# Material for this exercise
┌──
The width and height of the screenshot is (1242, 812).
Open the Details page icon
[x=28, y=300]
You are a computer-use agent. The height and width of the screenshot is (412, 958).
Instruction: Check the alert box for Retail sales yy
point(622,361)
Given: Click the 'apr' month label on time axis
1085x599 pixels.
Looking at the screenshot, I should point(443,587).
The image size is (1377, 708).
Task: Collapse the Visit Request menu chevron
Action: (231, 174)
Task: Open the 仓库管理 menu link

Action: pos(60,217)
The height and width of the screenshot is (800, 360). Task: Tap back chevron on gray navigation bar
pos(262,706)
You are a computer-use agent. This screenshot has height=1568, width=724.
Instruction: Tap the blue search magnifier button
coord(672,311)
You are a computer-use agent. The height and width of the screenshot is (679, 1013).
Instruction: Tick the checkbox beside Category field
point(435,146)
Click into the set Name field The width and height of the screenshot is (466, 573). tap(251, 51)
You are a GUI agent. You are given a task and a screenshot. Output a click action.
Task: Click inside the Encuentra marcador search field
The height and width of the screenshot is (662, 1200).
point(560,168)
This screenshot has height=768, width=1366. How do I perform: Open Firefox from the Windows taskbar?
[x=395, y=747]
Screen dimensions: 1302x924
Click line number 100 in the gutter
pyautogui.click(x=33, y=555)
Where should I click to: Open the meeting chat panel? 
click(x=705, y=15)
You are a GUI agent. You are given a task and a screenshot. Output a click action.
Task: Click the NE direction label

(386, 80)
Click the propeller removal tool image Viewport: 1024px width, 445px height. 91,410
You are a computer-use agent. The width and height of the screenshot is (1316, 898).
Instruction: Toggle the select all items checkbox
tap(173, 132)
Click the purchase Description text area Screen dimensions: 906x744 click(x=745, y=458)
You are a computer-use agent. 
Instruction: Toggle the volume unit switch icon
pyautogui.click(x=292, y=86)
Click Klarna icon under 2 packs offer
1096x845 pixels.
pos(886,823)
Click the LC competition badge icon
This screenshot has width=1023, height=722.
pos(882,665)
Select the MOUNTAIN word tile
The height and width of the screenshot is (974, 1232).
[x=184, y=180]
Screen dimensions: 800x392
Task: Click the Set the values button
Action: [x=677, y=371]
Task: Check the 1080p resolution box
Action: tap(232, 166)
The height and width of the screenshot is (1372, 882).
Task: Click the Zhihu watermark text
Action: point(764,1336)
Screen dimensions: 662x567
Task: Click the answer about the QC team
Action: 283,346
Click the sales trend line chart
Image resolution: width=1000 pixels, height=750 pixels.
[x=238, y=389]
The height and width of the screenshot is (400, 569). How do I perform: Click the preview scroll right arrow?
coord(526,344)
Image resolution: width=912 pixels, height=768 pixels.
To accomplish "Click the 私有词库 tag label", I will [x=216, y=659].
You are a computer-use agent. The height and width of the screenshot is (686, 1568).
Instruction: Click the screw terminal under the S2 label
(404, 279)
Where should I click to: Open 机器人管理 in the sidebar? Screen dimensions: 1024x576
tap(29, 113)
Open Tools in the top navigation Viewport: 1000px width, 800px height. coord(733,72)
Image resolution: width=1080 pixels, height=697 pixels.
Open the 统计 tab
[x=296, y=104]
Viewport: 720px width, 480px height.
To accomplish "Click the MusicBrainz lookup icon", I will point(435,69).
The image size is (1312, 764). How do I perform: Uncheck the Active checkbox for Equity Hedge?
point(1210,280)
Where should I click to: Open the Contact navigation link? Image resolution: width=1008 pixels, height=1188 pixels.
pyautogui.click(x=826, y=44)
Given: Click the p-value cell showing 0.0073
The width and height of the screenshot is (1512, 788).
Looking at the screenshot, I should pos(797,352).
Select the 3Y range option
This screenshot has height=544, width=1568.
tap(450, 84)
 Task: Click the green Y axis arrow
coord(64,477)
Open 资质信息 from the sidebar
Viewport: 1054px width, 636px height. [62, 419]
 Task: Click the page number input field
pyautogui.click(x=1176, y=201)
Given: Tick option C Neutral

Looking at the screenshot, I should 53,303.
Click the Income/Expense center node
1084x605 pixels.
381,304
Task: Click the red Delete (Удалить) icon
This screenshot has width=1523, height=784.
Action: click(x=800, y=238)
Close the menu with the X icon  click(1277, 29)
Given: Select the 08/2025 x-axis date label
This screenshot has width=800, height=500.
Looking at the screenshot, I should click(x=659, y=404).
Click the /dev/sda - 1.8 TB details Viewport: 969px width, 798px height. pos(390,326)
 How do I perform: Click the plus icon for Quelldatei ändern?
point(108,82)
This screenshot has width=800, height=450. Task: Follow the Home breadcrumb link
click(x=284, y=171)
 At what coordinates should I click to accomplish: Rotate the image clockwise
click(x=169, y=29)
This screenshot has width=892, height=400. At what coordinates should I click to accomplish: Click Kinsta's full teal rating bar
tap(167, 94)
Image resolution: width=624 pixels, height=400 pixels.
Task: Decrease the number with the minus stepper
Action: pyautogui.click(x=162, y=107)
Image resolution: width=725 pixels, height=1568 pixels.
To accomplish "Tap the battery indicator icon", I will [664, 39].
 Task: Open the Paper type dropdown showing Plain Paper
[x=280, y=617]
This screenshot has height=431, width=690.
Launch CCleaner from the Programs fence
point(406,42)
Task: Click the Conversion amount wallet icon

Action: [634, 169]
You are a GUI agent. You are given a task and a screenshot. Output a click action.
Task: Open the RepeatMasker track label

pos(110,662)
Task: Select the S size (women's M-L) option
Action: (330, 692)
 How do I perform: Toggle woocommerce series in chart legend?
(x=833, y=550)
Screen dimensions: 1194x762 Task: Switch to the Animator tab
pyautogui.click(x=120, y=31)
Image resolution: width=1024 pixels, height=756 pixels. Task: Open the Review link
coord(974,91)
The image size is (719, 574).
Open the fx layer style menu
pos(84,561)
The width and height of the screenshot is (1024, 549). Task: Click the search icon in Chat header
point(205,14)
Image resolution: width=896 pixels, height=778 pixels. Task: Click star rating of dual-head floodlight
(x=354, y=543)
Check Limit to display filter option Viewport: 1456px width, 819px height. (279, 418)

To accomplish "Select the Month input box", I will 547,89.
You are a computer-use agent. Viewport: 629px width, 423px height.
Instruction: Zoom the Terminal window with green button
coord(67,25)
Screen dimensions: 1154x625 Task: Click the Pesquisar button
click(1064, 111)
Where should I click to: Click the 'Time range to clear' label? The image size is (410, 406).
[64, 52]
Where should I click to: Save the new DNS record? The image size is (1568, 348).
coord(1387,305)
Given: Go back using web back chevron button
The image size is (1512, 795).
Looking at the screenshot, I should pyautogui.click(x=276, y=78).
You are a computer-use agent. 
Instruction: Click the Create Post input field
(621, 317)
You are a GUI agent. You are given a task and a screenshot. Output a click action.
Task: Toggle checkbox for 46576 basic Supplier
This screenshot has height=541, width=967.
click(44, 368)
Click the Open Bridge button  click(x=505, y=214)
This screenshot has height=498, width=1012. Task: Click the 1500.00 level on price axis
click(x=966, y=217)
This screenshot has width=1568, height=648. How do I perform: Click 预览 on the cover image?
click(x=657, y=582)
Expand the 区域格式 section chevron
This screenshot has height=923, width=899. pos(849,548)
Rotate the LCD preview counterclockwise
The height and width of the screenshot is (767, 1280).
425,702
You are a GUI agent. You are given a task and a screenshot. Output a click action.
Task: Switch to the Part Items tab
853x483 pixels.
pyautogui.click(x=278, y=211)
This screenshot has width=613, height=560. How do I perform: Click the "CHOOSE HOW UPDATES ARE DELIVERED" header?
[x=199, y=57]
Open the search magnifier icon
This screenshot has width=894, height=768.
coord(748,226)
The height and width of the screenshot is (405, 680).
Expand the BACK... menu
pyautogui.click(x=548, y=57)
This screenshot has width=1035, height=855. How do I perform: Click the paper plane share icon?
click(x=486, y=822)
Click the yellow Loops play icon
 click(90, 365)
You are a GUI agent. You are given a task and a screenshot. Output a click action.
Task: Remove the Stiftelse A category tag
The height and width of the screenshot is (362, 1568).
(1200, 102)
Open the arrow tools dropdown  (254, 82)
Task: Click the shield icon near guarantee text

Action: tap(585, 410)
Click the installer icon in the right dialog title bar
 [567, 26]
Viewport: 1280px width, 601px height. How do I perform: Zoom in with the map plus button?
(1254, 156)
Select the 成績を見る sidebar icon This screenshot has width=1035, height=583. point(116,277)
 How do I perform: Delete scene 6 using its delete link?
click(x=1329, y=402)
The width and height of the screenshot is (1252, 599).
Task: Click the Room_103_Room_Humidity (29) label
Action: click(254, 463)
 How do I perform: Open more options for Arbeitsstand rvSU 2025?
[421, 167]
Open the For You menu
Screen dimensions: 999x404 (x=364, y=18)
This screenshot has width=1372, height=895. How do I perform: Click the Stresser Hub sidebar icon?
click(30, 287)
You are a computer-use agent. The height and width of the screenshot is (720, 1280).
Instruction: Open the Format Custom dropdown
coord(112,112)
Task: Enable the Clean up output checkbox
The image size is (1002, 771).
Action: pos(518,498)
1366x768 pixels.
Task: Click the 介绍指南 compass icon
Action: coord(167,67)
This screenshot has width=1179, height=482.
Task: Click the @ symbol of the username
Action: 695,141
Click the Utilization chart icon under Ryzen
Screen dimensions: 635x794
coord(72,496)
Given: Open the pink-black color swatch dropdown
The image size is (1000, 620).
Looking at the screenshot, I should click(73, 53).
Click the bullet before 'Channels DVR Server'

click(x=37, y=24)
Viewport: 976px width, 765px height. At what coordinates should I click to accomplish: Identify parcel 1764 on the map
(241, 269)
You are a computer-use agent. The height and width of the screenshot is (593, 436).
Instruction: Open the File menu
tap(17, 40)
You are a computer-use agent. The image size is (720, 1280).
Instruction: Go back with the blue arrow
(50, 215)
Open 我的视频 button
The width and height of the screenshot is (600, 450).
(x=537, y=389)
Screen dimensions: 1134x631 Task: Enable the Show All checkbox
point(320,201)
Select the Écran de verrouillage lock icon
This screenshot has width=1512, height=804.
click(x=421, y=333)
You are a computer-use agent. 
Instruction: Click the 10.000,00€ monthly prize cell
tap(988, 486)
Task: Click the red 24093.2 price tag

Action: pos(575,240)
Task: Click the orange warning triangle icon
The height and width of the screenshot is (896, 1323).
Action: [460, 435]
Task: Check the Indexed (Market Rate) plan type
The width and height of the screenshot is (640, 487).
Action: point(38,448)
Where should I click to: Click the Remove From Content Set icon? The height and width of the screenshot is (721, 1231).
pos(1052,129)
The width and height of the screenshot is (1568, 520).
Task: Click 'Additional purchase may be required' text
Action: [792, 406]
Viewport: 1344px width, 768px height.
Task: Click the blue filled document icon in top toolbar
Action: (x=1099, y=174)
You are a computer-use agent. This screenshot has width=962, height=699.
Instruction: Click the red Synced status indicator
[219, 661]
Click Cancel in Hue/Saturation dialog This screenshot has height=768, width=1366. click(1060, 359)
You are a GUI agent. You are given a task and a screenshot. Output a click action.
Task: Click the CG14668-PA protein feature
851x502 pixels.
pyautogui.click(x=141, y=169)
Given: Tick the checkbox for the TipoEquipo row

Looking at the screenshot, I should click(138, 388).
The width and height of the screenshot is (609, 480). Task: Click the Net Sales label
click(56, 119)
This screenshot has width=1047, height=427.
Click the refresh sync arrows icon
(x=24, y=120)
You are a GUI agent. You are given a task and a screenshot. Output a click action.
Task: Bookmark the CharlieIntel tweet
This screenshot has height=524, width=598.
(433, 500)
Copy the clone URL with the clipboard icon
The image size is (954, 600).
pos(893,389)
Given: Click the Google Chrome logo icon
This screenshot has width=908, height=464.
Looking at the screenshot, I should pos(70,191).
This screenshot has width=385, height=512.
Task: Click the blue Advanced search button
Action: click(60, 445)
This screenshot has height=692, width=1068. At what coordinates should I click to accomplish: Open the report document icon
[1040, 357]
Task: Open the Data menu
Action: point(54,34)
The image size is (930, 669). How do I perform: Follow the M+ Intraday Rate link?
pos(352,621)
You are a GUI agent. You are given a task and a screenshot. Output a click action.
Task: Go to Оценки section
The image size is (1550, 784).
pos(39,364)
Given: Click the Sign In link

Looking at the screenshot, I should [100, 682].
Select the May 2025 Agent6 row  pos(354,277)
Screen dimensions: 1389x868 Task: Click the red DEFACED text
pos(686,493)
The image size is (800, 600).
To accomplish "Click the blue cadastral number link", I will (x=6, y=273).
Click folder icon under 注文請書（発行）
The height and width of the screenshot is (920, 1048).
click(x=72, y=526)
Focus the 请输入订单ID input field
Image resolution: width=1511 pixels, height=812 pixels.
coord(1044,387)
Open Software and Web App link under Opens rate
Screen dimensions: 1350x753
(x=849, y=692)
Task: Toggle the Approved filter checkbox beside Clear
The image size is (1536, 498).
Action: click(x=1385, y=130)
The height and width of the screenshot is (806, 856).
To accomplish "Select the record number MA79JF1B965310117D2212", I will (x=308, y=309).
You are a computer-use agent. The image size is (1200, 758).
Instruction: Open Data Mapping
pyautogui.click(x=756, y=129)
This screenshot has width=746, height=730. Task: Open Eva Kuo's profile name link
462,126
└──
# Task description
Retype exactly the lines of the data above, starting at its first line and finishing with the line that has "Click the propeller" in it.

# Solution to the problem
The width and height of the screenshot is (1242, 812).
Open the Details page icon
[x=28, y=300]
You are a computer-use agent. The height and width of the screenshot is (412, 958).
Instruction: Check the alert box for Retail sales yy
point(622,361)
Given: Click the 'apr' month label on time axis
1085x599 pixels.
Looking at the screenshot, I should point(443,587).
The image size is (1377, 708).
Task: Collapse the Visit Request menu chevron
Action: (231, 174)
Task: Open the 仓库管理 menu link

Action: pos(60,217)
The height and width of the screenshot is (800, 360). Task: Tap back chevron on gray navigation bar
pos(262,706)
You are a computer-use agent. This screenshot has height=1568, width=724.
Instruction: Tap the blue search magnifier button
coord(672,311)
You are a computer-use agent. The height and width of the screenshot is (679, 1013).
Instruction: Tick the checkbox beside Category field
point(435,146)
Click into the set Name field The width and height of the screenshot is (466, 573). tap(251, 51)
You are a GUI agent. You are given a task and a screenshot. Output a click action.
Task: Click inside the Encuentra marcador search field
The height and width of the screenshot is (662, 1200).
point(560,168)
This screenshot has height=768, width=1366. How do I perform: Open Firefox from the Windows taskbar?
[x=395, y=747]
Screen dimensions: 1302x924
Click line number 100 in the gutter
pyautogui.click(x=33, y=555)
Where should I click to: Open the meeting chat panel? 
click(x=705, y=15)
You are a GUI agent. You are given a task and a screenshot. Output a click action.
Task: Click the NE direction label

(386, 80)
Click the propeller removal tool image Viewport: 1024px width, 445px height. 91,410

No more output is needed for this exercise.